Jakubowiak and colleagues evaluated the PX-171-003-A1 phase 2 study of carfilzomib, for which 229 of the 257 response-evaluable patients had cytogenetics and/or FISH available.31 Twenty-seven percent of these patients had at least one of the following chromosomal abnormalities: del(17p), t(4;14), or t(14;16) by FISH, or deletion 13 or hypodiploidy by cytogenetics. Although the overall response was comparable with standard risk, the PFS and OS were shorter in high-risk patients: 3.6 vs 4.6 months (P=.06) and 9.3 vs 19 months, respectively (P=.0003). Similar to the data for bortezomib, the outcomes for t(4;14) were superior to those for del(17p).

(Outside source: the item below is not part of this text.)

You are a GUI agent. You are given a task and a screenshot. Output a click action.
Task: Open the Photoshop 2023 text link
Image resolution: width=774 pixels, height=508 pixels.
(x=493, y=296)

The Table summarizes the effect of each above-mentioned specific therapeutic approach on high-risk cytogenetic abnormalities.

Conclusions

MM is a heterogeneous disease, and a variety of risk factors at the time of initial diagnosis can be used to stratify patients, including disease burden (Durie-Salmon staging system, International Staging System, magnetic resonance imaging, positron emission tomography, extramedullary disease, plasma cell leukemia), host factors (age, performance status, and renal function), and disease biology (lactate dehydrogenase, PCLI, metaphase karyotype, FISH, cytoplasmic immunoglobulin FISH, CD138-selected FISH, and GEP). Although correlating response with prognosis is fraught with issues, the achievement of an immunophenotypic complete response appears to maintain its prognostic value even with landmark analysis.

Novel therapies have been shown to improve outcomes in patients with these cytogenetic abnormalities and high-risk features, most notably proteasome inhibitors in t(4;14). It is also important to note that certain therapies can worsen outcomes in patients with high-risk cytogenetic abnormalities, such as thalidomide in deletion of chromosomes 13 and 17p. It is hoped that multidrug regimens, or the addition of novel agents such as histone deacetylase inhibitors and monoclonal antibodies, may further overcome high-risk MM.

Although prognostication is important, the ultimate objective of risk stratification and personalized medicine is to provide a given patient who has a particular myeloma subtype with appropriately tailored therapy to improve survival and quality of life. Ideally, this approach also will contain the cost of care. Achieving these goals will require a biologic understanding of sequential genetic events and clonal heterogeneity, standardized and universally available risk criteria, and well-designed, prospective randomized controlled studies with the appropriate clinical endpoints.